Pixel coordinate grounding data:

• • • • •

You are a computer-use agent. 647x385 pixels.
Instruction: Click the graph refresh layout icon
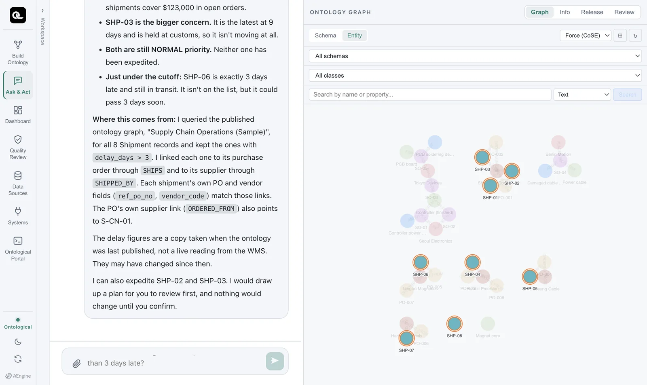click(635, 36)
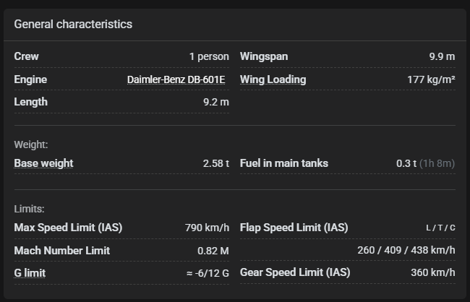Image resolution: width=470 pixels, height=302 pixels.
Task: Click the Flap Speed Limit (IAS) label
Action: click(294, 228)
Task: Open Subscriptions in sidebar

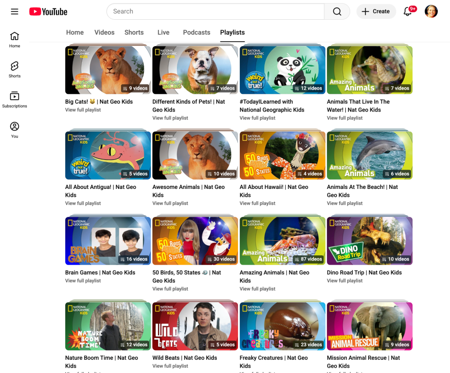Action: click(15, 99)
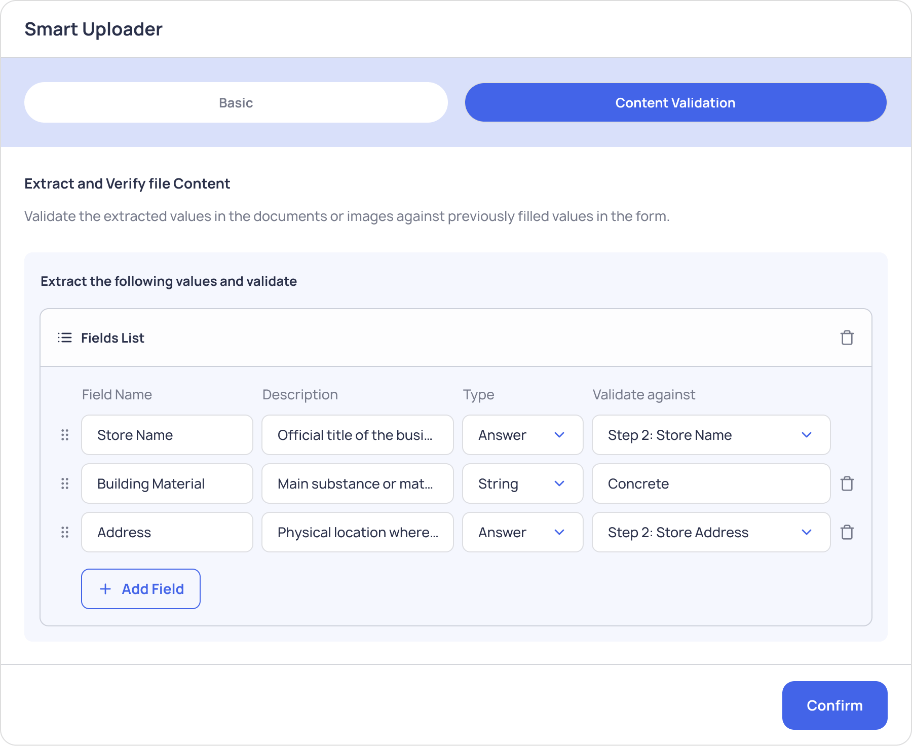Expand Type dropdown showing String

pyautogui.click(x=522, y=483)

• • • • •

EXERCISE OBJECTIVE: Print every entry above again without changing a word, and omit the pictures.

FINISHED TASK:
You are a computer-use agent. 647x385 pixels.
Instruction: Click the graph refresh layout icon
click(635, 36)
Image resolution: width=470 pixels, height=302 pixels.
Task: Click the Flap Speed Limit (IAS) label
Action: click(294, 228)
Task: Open Subscriptions in sidebar

Action: click(15, 99)
Expand Type dropdown showing String

pyautogui.click(x=522, y=483)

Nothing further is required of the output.